DATA EXCERPTS —
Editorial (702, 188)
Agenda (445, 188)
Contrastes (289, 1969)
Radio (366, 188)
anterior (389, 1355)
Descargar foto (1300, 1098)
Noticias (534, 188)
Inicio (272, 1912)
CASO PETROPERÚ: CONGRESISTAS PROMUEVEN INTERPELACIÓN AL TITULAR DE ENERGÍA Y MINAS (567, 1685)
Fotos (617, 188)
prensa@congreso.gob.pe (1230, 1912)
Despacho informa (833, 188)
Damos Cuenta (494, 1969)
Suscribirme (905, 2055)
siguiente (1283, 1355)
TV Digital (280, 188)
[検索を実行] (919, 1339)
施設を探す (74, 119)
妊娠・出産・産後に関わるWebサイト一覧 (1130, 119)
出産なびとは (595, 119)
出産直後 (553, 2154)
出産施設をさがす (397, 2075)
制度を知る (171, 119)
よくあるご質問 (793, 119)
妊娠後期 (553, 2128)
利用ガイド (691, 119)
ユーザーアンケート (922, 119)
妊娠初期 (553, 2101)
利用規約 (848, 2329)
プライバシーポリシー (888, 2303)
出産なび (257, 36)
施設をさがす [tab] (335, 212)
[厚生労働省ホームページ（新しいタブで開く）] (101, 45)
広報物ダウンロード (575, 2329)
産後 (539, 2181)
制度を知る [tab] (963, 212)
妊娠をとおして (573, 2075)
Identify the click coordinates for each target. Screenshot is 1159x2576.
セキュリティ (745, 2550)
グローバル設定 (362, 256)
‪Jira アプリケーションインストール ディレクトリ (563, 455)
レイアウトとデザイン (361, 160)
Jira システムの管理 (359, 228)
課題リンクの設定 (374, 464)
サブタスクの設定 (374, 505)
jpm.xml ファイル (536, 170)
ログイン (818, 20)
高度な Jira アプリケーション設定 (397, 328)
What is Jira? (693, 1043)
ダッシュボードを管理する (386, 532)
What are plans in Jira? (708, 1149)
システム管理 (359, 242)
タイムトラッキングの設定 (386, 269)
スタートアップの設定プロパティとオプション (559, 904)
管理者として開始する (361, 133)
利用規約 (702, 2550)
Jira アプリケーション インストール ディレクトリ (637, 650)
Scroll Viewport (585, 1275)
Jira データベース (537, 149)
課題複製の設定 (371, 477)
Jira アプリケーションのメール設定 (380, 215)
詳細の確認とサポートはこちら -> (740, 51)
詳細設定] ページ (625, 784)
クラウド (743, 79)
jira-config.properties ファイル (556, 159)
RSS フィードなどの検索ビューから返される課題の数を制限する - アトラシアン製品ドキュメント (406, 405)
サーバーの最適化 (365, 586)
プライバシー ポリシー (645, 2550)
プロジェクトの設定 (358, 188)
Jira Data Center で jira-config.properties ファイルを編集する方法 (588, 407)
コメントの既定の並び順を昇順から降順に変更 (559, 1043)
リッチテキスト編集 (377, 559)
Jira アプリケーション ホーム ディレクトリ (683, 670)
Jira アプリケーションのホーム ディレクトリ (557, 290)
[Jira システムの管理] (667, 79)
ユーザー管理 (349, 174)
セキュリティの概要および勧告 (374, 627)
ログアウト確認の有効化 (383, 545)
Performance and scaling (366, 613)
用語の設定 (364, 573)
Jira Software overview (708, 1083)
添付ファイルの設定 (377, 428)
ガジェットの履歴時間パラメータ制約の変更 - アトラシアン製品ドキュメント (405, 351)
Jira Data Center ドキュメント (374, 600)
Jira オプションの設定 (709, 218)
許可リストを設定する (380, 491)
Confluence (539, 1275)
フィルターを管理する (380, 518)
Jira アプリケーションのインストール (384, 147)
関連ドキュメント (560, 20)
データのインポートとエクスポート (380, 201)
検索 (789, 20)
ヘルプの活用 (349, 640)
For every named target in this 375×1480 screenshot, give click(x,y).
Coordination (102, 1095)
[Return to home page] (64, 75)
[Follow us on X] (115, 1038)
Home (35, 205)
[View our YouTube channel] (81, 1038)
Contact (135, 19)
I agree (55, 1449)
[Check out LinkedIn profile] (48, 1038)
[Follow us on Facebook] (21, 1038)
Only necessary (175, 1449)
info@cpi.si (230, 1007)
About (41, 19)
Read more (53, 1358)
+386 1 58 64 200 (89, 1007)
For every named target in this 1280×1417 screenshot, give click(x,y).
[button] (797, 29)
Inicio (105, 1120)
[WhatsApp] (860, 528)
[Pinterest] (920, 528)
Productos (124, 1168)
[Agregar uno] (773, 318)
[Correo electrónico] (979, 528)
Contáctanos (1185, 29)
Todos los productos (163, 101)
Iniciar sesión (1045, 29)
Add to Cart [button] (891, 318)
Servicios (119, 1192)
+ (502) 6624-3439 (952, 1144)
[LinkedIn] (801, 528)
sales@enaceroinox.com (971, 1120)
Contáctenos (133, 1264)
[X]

TASK DETAILS — Would you please write out the entire listing exactly?

ANSWER —
Editorial (702, 188)
Agenda (445, 188)
Contrastes (289, 1969)
Radio (366, 188)
anterior (389, 1355)
Descargar foto (1300, 1098)
Noticias (534, 188)
Inicio (272, 1912)
CASO PETROPERÚ: CONGRESISTAS PROMUEVEN INTERPELACIÓN AL TITULAR DE ENERGÍA Y MINAS (567, 1685)
Fotos (617, 188)
prensa@congreso.gob.pe (1230, 1912)
Despacho informa (833, 188)
Damos Cuenta (494, 1969)
Suscribirme (905, 2055)
siguiente (1283, 1355)
TV Digital (280, 188)
[検索を実行] (919, 1339)
施設を探す (74, 119)
妊娠・出産・産後に関わるWebサイト一覧 (1130, 119)
出産なびとは (595, 119)
出産直後 (553, 2154)
出産施設をさがす (397, 2075)
制度を知る (171, 119)
よくあるご質問 (793, 119)
妊娠後期 (553, 2128)
利用ガイド (691, 119)
ユーザーアンケート (922, 119)
妊娠初期 (553, 2101)
利用規約 (848, 2329)
プライバシーポリシー (888, 2303)
出産なび (257, 36)
施設をさがす [tab] (335, 212)
[厚生労働省ホームページ（新しいタブで開く）] (101, 45)
広報物ダウンロード (575, 2329)
産後 (539, 2181)
制度を知る [tab] (963, 212)
妊娠をとおして (573, 2075)
Identify the click coordinates for each target. Screenshot is 1159x2576.
セキュリティ (745, 2550)
グローバル設定 (362, 256)
‪Jira アプリケーションインストール ディレクトリ (563, 455)
レイアウトとデザイン (361, 160)
Jira システムの管理 (359, 228)
課題リンクの設定 (374, 464)
サブタスクの設定 (374, 505)
jpm.xml ファイル (536, 170)
ログイン (818, 20)
高度な Jira アプリケーション設定 (397, 328)
What is Jira? (693, 1043)
ダッシュボードを管理する (386, 532)
What are plans in Jira? (708, 1149)
システム管理 (359, 242)
タイムトラッキングの設定 (386, 269)
スタートアップの設定プロパティとオプション (559, 904)
管理者として開始する (361, 133)
利用規約 (702, 2550)
Jira アプリケーション インストール ディレクトリ (637, 650)
Scroll Viewport (585, 1275)
Jira データベース (537, 149)
課題複製の設定 (371, 477)
Jira アプリケーションのメール設定 (380, 215)
詳細の確認とサポートはこちら -> (740, 51)
詳細設定] ページ (625, 784)
クラウド (743, 79)
jira-config.properties ファイル (556, 159)
RSS フィードなどの検索ビューから返される課題の数を制限する - アトラシアン製品ドキュメント (406, 405)
サーバーの最適化 (365, 586)
プライバシー ポリシー (645, 2550)
プロジェクトの設定 (358, 188)
Jira Data Center で jira-config.properties ファイルを編集する方法 (588, 407)
コメントの既定の並び順を昇順から降順に変更 (559, 1043)
リッチテキスト編集 (377, 559)
Jira アプリケーション ホーム ディレクトリ (683, 670)
Jira アプリケーションのホーム ディレクトリ (557, 290)
[Jira システムの管理] (667, 79)
ユーザー管理 (349, 174)
セキュリティの概要および勧告 (374, 627)
ログアウト確認の有効化 (383, 545)
Performance and scaling (366, 613)
用語の設定 (364, 573)
Jira Software overview (708, 1083)
添付ファイルの設定 (377, 428)
ガジェットの履歴時間パラメータ制約の変更 - アトラシアン製品ドキュメント (405, 351)
Jira Data Center ドキュメント (374, 600)
Jira オプションの設定 (709, 218)
許可リストを設定する (380, 491)
Confluence (539, 1275)
フィルターを管理する (380, 518)
Jira アプリケーションのインストール (384, 147)
関連ドキュメント (560, 20)
データのインポートとエクスポート (380, 201)
検索 (789, 20)
ヘルプの活用 (349, 640)
For every named target in this 375×1480 screenshot, give click(x,y).
Coordination (102, 1095)
[Return to home page] (64, 75)
[Follow us on X] (115, 1038)
Home (35, 205)
[View our YouTube channel] (81, 1038)
Contact (135, 19)
I agree (55, 1449)
[Check out LinkedIn profile] (48, 1038)
[Follow us on Facebook] (21, 1038)
Only necessary (175, 1449)
info@cpi.si (230, 1007)
About (41, 19)
Read more (53, 1358)
+386 1 58 64 200 (89, 1007)
For every named target in this 1280×1417 screenshot, give click(x,y).
[button] (797, 29)
Inicio (105, 1120)
[WhatsApp] (860, 528)
[Pinterest] (920, 528)
Productos (124, 1168)
[Agregar uno] (773, 318)
[Correo electrónico] (979, 528)
Contáctanos (1185, 29)
Todos los productos (163, 101)
Iniciar sesión (1045, 29)
Add to Cart [button] (891, 318)
Servicios (119, 1192)
+ (502) 6624-3439 (952, 1144)
[LinkedIn] (801, 528)
sales@enaceroinox.com (971, 1120)
Contáctenos (133, 1264)
[X]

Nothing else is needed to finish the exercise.